Iranian advisers assist Maduro

The International Institute for Strategic Studies estimated Maduro's forces at roughly 123,000 soldiers, 220,000 militia members and 8,000 reservists. The Venezuelan military holds a mix of Western and non-Western weapons systems: fighter jets bought from the US in the 1980s alongside Russian aircraft and missiles.

An interesting aspect is the relationship between Maduro's regime and Iran, which goes beyond mutual moral support between two states isolated by what they call "American imperialism." It is a relationship with significant military aspects; for example in 2022 then-defense minister Benny Gantz revealed that Iran had transferred to Maduro technologies for producing Mohajer-6 drones on Venezuelan soil and the appropriate armaments.

. , רויטרס
Pensioners forced to take part in Maduro's propaganda displays. Photo: Reuters

Dani Sitrinovich, former head of the Iran branch in AMAN's research division and a researcher at the Institute for National Security Studies, explains that the connection between the countries is much deeper. "Venezuela is effectively Iran's primary operational hub in Latin America," he says. "Iran has economic, security and political interests in Venezuela.
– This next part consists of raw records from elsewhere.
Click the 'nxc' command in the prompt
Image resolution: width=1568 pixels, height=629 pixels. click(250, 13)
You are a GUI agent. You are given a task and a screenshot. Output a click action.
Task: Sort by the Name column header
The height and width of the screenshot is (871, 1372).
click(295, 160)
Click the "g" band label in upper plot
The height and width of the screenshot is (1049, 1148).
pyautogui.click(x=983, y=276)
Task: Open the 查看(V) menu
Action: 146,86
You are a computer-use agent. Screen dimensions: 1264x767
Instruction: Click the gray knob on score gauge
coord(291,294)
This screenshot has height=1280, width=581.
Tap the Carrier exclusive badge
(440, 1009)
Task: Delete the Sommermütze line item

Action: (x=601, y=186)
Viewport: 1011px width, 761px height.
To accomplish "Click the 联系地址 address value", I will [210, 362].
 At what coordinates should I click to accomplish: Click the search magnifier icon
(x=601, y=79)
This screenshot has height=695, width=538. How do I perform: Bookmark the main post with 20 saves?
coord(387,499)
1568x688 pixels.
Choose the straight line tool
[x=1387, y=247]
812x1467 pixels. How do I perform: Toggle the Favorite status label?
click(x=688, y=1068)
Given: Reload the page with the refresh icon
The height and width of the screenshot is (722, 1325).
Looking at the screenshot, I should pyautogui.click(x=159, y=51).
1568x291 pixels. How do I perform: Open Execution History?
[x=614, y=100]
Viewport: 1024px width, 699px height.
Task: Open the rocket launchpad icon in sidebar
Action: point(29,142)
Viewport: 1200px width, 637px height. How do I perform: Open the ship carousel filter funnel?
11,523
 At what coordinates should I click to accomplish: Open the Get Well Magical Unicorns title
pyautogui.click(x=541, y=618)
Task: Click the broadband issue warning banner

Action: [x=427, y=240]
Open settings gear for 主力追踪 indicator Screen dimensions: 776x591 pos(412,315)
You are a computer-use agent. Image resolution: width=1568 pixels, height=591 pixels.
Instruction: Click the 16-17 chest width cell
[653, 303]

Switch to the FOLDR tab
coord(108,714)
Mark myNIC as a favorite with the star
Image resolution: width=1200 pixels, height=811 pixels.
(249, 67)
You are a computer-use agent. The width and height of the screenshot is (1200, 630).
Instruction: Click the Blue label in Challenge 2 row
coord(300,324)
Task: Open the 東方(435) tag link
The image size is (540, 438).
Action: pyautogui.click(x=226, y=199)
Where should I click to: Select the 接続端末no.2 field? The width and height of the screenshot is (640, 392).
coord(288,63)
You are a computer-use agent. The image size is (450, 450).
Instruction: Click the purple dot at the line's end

All the assistance it provides to the Venezuelans, from missile boats to establishing a drone production facility, serves those interests."

According to Sitrinovich, "Iran uses that presence as a certain threat for a theoretical day of reckoning when it would need access to a point within reach of the continental US. It very much wants to keep that influence. There are Iranian advisers who could assist the Maduro regime and its military."

The fall of Maduro, a scenario that currently seems distant, could lead to improved relations between Venezuela, the US and Israel, and severely damage Iran's foothold in Latin America.

האחווה עם ונצואלה עשויה להתחזק בזכות הצלקות מטראמפ. תהלוכה צבאית באיראן , אי.אף.פי
Military parade in Iran. Photo: AFP

The American threat has also produced a series of high-level discussions between the leaders of the last country the US attacked and the one that appears next in line. Last week Iran's president, Masoud Pezeshkian, spoke with Maduro.

Hopes that the punitive blows the Iranian regime sustained would lead to its downfall have so far faded, but it may be that Venezuela will be an easier target for a quick American victory, even without an ambitious US invasion.

"You do not have to invade Venezuela to depose Maduro," explains Dr. Telefus. "The best way is to change the calculations of senior Venezuelan officers, who hold the state." According to Telefus, if enough generals are convinced that Maduro's days are numbered and receive guarantees for their security and status, they may agree "to get rid of Maduro" and craft a path to regime change.

"The Trump administration is very focused on optics. It can say 'look, I'm attacking those who poison the US. You don't have to occupy the country, just remove the person," Telefus concludes. If we choose an image from the president's world, Venezuela offers a very attractive value for money - and that is what makes it, in all likelihood, the administration's current target.